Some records
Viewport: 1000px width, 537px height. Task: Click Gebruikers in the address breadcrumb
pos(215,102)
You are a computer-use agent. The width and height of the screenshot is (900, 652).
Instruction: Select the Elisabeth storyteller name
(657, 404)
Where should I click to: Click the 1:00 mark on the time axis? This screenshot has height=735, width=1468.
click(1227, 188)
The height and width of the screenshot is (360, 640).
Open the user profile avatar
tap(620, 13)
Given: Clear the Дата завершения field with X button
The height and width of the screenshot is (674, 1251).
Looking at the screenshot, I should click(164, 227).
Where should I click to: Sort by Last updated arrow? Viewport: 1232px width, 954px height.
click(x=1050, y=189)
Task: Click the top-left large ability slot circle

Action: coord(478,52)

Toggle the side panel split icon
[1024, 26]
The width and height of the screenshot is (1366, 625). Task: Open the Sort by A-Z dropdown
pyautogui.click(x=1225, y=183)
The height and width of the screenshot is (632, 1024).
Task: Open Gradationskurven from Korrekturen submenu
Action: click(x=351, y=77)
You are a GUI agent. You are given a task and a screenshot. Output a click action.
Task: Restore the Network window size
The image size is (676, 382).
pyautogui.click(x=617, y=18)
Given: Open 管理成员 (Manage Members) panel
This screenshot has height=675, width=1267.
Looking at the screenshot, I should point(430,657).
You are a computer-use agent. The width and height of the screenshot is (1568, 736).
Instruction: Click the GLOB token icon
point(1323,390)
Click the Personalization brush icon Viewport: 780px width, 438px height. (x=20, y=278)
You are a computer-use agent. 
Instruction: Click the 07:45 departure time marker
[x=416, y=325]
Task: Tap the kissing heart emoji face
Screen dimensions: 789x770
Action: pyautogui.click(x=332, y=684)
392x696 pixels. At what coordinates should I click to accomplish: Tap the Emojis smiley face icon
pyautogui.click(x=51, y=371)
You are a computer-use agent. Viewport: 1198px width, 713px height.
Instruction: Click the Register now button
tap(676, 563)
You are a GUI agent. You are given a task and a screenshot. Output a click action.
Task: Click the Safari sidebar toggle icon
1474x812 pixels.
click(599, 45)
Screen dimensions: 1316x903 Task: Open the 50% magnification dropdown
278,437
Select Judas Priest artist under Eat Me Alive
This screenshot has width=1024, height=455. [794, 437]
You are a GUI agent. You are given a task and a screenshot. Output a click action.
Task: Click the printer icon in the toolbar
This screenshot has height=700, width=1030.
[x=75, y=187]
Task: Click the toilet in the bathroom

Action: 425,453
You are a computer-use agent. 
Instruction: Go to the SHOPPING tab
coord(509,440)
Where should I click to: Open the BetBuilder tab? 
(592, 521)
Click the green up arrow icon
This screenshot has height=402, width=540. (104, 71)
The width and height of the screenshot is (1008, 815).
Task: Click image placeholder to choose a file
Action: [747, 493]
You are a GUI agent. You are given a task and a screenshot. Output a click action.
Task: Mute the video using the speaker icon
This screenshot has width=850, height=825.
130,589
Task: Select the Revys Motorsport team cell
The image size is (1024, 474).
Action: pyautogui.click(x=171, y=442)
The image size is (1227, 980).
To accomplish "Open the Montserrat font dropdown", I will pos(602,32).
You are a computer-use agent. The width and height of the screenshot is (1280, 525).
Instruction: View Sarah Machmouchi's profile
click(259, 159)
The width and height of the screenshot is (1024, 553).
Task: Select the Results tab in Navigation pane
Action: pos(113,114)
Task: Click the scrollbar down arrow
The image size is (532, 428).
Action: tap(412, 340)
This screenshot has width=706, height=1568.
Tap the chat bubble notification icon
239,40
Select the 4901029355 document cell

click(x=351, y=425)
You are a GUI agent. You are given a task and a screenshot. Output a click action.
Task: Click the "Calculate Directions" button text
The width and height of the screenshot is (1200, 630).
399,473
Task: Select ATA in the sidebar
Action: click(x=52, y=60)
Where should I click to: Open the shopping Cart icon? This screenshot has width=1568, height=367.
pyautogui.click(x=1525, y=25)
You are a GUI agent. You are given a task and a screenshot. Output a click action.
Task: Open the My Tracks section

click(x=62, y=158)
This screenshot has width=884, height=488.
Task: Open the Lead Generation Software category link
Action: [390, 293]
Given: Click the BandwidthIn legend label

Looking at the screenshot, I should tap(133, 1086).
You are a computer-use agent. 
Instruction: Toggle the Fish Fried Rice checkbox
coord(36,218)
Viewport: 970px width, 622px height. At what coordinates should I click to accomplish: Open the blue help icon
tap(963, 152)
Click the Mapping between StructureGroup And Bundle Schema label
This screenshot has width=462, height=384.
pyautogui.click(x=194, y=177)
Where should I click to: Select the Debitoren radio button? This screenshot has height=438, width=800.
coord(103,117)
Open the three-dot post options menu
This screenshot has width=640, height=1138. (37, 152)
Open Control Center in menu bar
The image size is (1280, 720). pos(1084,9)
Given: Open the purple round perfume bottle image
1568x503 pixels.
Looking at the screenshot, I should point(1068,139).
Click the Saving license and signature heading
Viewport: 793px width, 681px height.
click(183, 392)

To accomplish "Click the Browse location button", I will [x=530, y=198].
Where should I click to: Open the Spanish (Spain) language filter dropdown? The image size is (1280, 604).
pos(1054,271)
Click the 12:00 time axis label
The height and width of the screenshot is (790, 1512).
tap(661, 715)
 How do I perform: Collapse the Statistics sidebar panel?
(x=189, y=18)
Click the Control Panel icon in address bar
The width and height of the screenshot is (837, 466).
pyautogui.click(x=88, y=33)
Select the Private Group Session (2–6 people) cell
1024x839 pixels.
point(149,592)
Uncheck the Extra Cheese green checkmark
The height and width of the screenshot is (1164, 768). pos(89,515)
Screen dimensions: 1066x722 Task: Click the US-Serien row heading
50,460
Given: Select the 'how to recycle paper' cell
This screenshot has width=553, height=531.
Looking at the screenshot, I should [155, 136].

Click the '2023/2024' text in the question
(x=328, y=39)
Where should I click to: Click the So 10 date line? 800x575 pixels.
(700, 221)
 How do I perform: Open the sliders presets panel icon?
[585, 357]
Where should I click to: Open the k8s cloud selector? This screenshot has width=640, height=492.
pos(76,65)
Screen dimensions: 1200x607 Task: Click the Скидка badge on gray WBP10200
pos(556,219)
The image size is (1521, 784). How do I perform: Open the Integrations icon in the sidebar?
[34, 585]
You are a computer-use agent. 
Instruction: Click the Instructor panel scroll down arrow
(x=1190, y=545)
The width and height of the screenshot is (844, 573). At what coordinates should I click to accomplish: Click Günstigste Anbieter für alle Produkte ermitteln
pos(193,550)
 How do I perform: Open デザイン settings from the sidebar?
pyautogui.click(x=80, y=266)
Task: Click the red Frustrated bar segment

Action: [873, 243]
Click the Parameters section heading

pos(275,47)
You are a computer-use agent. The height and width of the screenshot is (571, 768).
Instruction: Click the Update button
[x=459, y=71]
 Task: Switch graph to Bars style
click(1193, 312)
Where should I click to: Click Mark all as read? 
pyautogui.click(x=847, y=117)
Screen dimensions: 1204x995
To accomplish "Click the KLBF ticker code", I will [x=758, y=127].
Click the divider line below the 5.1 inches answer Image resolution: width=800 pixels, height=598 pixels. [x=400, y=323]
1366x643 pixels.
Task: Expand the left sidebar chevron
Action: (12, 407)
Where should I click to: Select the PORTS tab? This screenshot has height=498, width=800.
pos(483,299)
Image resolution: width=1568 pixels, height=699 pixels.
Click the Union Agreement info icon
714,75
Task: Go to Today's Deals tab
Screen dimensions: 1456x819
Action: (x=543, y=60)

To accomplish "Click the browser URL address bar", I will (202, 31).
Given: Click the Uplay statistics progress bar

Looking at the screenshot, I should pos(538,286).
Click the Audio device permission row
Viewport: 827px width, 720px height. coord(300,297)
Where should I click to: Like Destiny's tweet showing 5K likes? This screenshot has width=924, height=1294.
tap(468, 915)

*GIVEN REQUEST*:
Print the part of the items above that opens with the line containing "Given: Open 管理成员 (Manage Members) panel" and closes with the line containing "[x=416, y=325]", keeping every line exactly as it appears.

*SOLVED PROBLEM*:
Given: Open 管理成员 (Manage Members) panel
This screenshot has height=675, width=1267.
Looking at the screenshot, I should point(430,657).
You are a computer-use agent. The width and height of the screenshot is (1568, 736).
Instruction: Click the GLOB token icon
point(1323,390)
Click the Personalization brush icon Viewport: 780px width, 438px height. (x=20, y=278)
You are a computer-use agent. 
Instruction: Click the 07:45 departure time marker
[x=416, y=325]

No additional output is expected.